When I started out teaching the kids and I say ‘teaching’ because that was exactly how I was approaching it. I had it all organised, I was ready. We would start with a check in, ‘How are you? How is everything? What would you like to do today?’ And in my mind I would have it all prepared I would be guiding them in my direction, as to what I wanted to do.
Firstly nobody really wanted a ‘check in’ it was always a bit cringey and they would sit there squirming and generally feeling awkward and uncomfortable. They wanted to move around, I wanted them to sit still. I wanted them to do stuff, to work, to get things done, they were dripping off their seats and generally curling and wiggling around the place.
I had made a room in our house a ‘school room’, and after about a month I looked at what ‘we’ had done and realised this was not what ‘we’ had done at all really. It was what ‘I’ had done. I learnt fast that the kids weren’t that interested in putting pictures on the wall, they weren’t particularly interested in showing off what they are doing or even putting pen to paper. In fact they were not much bothered about writing in books at all, in compartmentalising subjects, in doing what children generally have to do at school.
Our kids are interested in the BIG picture. That is where the deep natural learning seems to get done. It is totally opposite to everything I have ever learnt in school.
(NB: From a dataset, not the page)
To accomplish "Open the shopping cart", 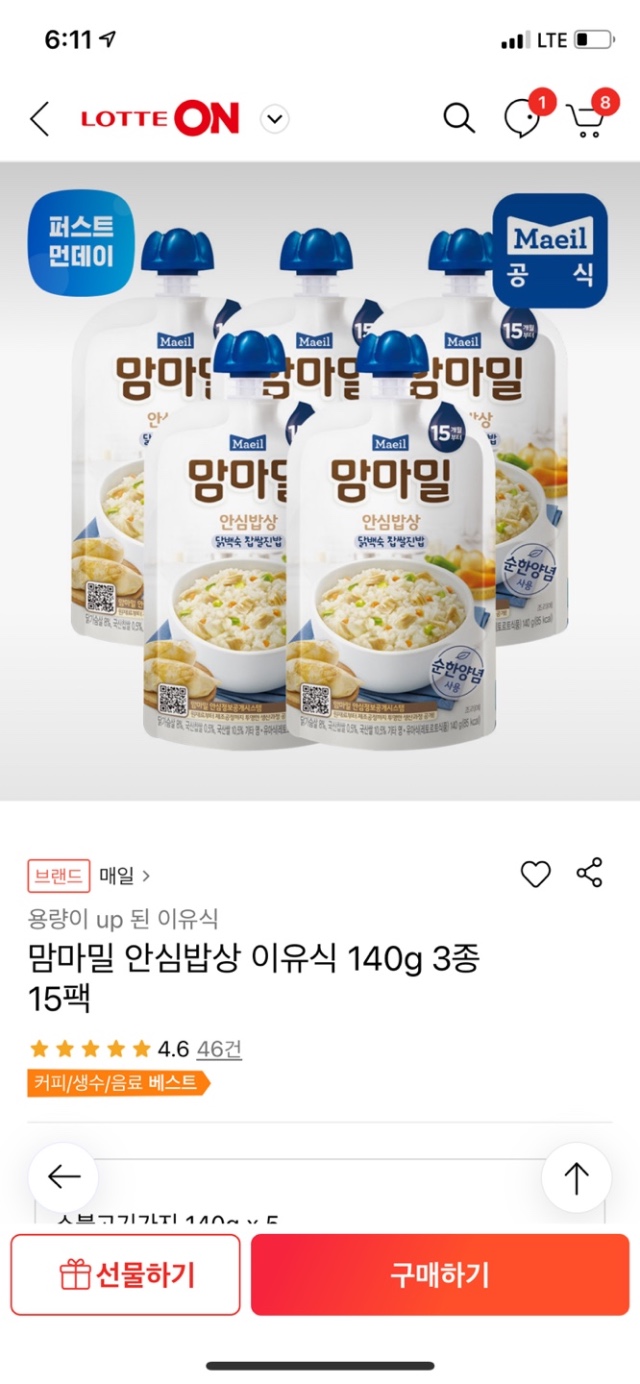I will click(586, 119).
In all my free thinking and liberal mindedness, I realised I wasn’t free at all, they were free and it was irritating me that they weren’t doing what I wanted. My controlling manner was getting deeply triggered as I realised I was wanting to control everything in a seemingly un controlling way (which is worse!)
So I stepped out, in as much as I went and had a chat with myself, as to why I was getting so stressed out and irritated. I then decided to actually really ask them what inspired them and in this way they started asking questions and exploring answers. The leaps were huge, as I stepped out of the room, they had set themselves a quest to find out ‘If Aliens Exist?’ they then moved on to the solar system, then when I came back in 40 minutes later they were all sitting around the computer fixated on star fish, watching star fish tentacles move.
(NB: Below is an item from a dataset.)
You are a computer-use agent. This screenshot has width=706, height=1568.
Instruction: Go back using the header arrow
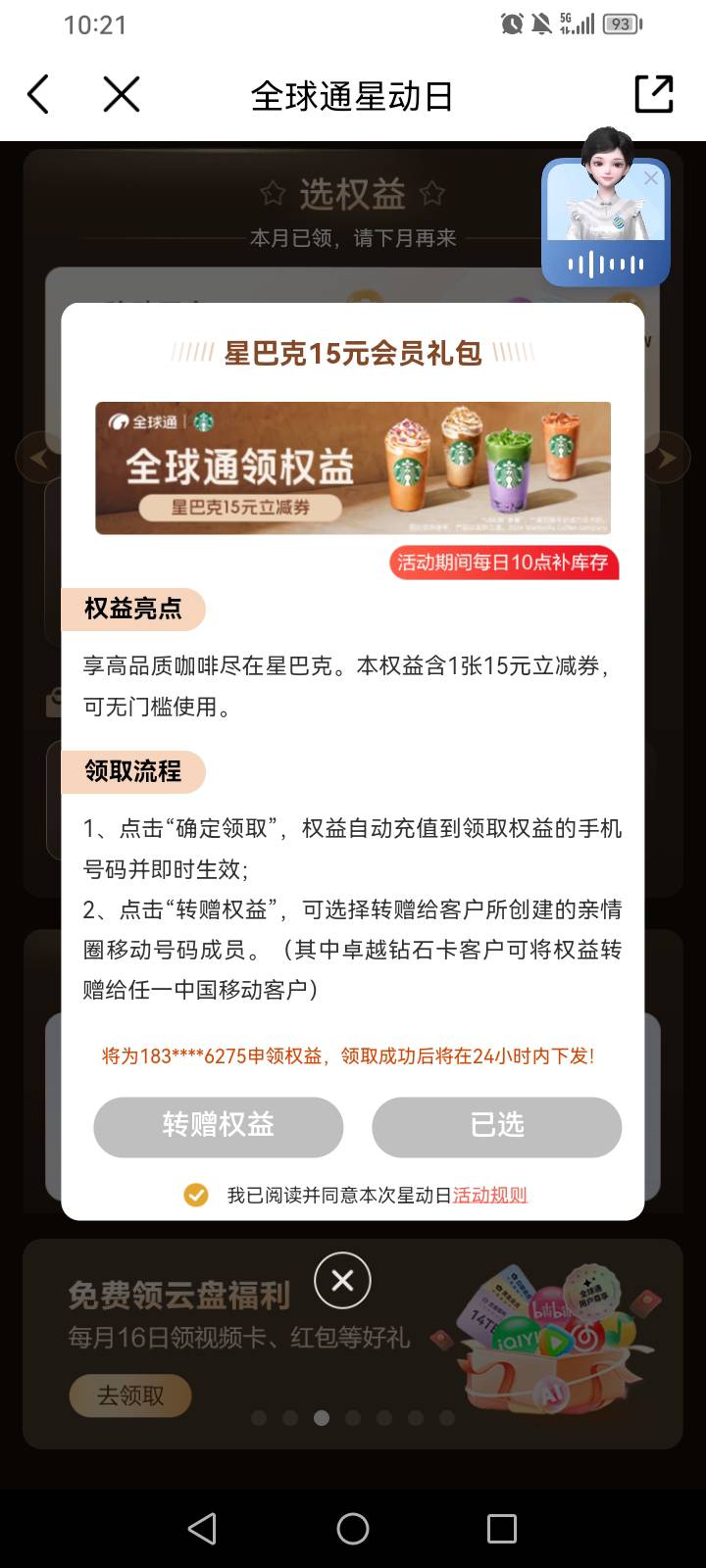tap(38, 95)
My first reaction was, in my head ‘Guys!!! What about the Aliens??’ but then I realised that they had made a huge leap and it had lead them to watching and learning about the intrinsic details of how a starfish moves. They must have gone from Aliens, Universe, Stars, starfish…who knows…And the following day one boy who was in our small group brought in his Venus fly trap! If you think about it that is brilliant, there is a connection, Venus is a planet in our universe, where aliens may or may not be… Stars lead on to starfish, starfish have tentacles and so do Venus flytraps, in a way…. They made these connections quicker than I did! I was behind the curve in all of this. If I had been in the room then I would have unconsciously stopped their learning by possibly trying to keep them on track but they flew forward without me and I am glad that they did.
So I am talking about the fine balance of facilitation, I think learning arrives in the way that a butterfly does on your finger. If you move too fast it will fly off and you may never see it again. If you give children the space to learn and know when to step out (a lot) and step in (only sometimes) then this to me is the key to great facilitation. Sugata Mitra talks about this alot with his Self Organised Learning Environment project (or SOLE’s) School In The Cloud. https://www.theschoolinthecloud.org/
It is the difference between closing down a child by the sheer fact of asking the wrong question at the wrong time or opening up a kids mind to the magic of everything because in their worlds everything is new interesting and up for grabs.
It is a fine balancing act for me that requires patience and ultimately faith in my children. It is a lesson that I am still learning as I often fall in to the trap of wanting to take over.
I have learnt that stepping back and actually having faith in their ability to learn things is often the hardest but the best thing to do.